The Police Report and Your Injury Claim

A few days after the accident, once a claim has been filed with the insurance company, a claims adjuster will begin collecting statements from you, their insured, the passengers, and any witnesses. Even though the police report may clearly show their insured was at fault, the adjuster still has to investigate the claim.

Police officers aren't infallible. A thorough investigation by a claims adjuster may uncover something the responding officer missed. But in most cases, the police accident report is the deciding document for determining fault. It's usually accepted by the adjuster as the most accurate assessment of the accident.

Police reports are very persuasive in personal injury claims. Unlike the adjuster, the police officer was actually at the scene of the accident. Their training enabled them to properly evaluate the accident and its causes, especially each driver's fault.

Claims adjusters can disagree with police officers, but they usually don't. If the adjuster disagrees with the officer's assessment, and the case ends up in court, there's a 90 percent chance the jury will rely on the officer's opinion. A police officer's testimony has automatic credibility with a jury.

When the Police Don't Assign Fault

Sometimes, police officers fail to assign fault in a car accident. When that occurs, the accident report may indicate:

  1. Adverse weather or faulty road conditions were the cause
  2. The accident resulted from an independent intervening force

When the police don't assign fault, you still may be able to convince the adjuster her insured caused the collision. You'll need some evidence that either contradicts the officer's assessment, or supplements and clarifies it.

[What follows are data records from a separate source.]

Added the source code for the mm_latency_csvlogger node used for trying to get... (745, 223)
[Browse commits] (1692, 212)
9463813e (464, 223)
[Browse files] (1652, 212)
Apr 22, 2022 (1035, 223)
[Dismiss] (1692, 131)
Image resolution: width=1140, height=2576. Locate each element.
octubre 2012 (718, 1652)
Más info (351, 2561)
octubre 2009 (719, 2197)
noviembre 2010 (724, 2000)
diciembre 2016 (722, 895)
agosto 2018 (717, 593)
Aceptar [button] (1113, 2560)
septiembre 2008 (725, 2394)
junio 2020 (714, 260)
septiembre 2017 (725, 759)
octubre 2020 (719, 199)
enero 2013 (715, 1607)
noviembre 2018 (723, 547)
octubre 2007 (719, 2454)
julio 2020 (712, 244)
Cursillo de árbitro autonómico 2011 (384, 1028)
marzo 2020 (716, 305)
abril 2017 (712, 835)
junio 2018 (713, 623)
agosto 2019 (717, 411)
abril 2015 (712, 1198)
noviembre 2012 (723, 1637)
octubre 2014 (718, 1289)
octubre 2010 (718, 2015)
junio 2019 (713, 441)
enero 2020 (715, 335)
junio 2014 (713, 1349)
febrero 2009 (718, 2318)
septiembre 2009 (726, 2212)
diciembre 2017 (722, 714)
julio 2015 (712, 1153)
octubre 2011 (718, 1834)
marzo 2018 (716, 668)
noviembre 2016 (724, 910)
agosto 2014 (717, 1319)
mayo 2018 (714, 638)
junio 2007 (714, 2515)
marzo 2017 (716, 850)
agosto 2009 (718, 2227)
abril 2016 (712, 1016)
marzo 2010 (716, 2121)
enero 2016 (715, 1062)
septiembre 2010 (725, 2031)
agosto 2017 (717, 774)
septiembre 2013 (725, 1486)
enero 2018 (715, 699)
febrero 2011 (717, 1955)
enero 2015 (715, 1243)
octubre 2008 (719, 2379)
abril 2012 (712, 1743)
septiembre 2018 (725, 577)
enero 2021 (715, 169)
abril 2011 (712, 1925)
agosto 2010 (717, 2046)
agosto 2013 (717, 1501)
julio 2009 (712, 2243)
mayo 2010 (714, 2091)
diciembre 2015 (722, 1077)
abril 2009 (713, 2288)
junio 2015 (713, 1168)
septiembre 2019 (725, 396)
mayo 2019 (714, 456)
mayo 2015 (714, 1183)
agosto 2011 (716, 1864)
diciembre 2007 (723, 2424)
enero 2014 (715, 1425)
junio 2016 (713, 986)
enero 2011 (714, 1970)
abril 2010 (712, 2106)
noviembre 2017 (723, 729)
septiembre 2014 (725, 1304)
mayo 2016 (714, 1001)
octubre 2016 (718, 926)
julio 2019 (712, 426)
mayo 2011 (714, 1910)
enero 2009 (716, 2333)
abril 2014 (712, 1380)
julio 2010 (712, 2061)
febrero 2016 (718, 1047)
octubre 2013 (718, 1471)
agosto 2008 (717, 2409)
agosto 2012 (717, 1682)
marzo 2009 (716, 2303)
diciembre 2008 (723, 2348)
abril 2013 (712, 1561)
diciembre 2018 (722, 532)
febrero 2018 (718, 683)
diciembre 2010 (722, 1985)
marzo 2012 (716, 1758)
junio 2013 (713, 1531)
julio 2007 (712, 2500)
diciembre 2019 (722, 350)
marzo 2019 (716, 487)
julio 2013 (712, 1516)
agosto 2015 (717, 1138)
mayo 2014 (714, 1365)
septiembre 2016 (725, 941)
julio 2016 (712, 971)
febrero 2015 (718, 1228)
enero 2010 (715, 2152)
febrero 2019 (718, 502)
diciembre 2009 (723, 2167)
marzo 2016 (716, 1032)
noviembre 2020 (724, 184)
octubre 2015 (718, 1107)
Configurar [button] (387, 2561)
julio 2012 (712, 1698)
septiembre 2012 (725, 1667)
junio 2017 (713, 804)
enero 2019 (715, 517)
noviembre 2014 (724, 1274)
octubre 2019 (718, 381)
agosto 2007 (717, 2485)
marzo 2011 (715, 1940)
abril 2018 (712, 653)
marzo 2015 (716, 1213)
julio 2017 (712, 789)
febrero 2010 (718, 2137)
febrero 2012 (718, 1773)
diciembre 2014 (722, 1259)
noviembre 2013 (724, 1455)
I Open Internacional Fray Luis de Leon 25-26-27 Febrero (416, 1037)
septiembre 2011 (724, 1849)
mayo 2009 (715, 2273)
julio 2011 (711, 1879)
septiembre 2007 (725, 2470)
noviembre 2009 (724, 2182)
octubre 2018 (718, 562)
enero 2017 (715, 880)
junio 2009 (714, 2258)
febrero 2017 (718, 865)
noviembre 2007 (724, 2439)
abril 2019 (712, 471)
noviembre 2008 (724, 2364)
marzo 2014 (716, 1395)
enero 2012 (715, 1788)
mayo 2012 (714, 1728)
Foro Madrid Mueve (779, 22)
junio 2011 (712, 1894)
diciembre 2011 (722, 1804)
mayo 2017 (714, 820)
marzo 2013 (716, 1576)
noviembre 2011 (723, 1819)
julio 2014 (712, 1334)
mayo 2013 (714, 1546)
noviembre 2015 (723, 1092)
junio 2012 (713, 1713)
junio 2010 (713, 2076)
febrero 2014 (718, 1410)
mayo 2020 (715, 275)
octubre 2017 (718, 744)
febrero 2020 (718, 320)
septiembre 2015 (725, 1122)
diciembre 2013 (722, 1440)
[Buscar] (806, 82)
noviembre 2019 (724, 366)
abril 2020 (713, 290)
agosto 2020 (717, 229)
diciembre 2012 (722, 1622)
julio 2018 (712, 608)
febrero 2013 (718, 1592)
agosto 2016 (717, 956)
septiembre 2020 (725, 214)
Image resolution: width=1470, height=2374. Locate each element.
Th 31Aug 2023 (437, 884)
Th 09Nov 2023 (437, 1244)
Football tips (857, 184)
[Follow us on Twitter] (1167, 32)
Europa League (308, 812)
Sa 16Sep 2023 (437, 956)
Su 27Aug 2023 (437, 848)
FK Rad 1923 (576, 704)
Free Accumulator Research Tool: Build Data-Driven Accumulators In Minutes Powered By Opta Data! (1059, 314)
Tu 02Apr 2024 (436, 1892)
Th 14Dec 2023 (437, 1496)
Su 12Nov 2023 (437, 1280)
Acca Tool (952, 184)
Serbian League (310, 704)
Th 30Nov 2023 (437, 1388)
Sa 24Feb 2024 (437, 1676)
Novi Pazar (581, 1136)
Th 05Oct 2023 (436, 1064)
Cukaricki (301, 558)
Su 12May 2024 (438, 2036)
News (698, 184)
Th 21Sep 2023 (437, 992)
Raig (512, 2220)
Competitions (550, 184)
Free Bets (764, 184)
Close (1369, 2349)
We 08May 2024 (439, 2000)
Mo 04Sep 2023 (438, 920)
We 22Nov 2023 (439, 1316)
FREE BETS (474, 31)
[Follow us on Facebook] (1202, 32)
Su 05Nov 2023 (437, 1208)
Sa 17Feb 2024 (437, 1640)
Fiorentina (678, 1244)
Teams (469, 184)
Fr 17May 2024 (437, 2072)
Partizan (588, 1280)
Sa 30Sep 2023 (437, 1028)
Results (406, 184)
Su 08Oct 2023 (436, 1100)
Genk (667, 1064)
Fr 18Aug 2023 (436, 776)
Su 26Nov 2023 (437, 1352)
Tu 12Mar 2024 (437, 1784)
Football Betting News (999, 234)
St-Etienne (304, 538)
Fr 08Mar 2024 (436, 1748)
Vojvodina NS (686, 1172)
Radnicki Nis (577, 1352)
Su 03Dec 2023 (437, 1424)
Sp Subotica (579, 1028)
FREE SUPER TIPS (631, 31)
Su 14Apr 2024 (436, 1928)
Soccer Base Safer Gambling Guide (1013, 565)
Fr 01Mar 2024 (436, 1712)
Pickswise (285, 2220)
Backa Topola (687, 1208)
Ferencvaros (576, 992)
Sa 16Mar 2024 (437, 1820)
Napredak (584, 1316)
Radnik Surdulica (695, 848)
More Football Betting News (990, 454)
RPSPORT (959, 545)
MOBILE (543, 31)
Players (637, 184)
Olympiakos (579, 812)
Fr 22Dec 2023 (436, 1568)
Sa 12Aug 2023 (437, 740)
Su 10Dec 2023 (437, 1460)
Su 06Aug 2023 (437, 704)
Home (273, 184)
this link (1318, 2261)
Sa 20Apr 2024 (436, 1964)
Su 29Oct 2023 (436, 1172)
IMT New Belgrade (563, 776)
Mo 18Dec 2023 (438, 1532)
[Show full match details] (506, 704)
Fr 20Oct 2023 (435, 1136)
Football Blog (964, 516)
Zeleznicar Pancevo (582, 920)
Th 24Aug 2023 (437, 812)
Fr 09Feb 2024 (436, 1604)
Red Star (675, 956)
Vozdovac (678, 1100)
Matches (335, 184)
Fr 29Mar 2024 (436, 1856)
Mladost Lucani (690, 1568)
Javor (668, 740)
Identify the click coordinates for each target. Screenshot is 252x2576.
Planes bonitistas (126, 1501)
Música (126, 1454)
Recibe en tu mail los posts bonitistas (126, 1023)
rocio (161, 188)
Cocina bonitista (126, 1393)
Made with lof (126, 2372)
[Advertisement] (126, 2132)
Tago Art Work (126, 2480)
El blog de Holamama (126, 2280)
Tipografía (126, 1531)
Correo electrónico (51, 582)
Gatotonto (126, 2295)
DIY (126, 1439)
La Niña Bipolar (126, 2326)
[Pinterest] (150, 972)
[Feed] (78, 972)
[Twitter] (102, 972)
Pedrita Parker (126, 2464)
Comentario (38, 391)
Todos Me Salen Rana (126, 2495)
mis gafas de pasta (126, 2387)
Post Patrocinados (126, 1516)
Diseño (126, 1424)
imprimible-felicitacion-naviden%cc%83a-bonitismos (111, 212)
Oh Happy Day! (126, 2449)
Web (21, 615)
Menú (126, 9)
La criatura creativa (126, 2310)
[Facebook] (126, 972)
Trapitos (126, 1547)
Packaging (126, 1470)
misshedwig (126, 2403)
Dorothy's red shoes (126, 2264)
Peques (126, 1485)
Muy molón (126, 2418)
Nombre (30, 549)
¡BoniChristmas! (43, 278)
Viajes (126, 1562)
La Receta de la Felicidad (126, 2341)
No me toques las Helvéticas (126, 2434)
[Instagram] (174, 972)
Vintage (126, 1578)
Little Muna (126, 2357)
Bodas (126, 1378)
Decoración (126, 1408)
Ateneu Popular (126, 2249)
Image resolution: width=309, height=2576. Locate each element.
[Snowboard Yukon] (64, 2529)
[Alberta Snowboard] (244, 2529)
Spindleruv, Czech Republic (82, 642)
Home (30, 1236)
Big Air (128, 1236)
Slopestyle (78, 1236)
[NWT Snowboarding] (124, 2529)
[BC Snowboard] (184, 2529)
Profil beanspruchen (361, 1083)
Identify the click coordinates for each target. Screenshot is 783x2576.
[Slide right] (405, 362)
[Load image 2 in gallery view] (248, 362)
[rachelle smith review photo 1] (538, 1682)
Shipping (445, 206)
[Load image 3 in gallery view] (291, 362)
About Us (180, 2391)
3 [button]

By coming up with additional, non-contradictory evidence, you may have a better chance of persuading the adjuster her insured was at fault. If the claim goes to trial, you wouldn't necessarily have to contradict the police officer. Instead, your newfound evidence would only enhance his testimony.

Example: Gathering Additional Evidence

John was in a car accident and called the police. At the accident scene, the police didn't have an opportunity to speak to witnesses. John took it upon himself to speak with some people who saw the accident and stayed to help. He got a couple of statements, including names and contact information.

John told the adjuster he had new evidence in the form of witness statements. The statements directly accused the insured of texting on her cell phone right before the accident. This is direct proof that her negligent actions caused the collision.

Car Accidents without Injuries

Because the police probably won't be dispatched to a non-injury accident, it's up to you to create your own accident report. You'll need the report to help convince the claims adjuster their insured, and not you, caused the accident.

Download a free car accident report form here.

When filling out the report, you'll write a short narrative describing the accident and the events leading to it. Include the names and contact information of the other driver, passengers, and any witnesses. Be sure to get the other driver's insurance information. It's also helpful to draw a diagram of the accident scene.

Make sure you send a copy of the completed form to the at-fault party's claims adjuster. The adjuster won't pay your claim unless there's proof of her insured's negligence, and unfortunately, your unofficial car accident report won't be enough. But, because the at-fault driver will give the adjuster his own version of the accident, your report is necessary.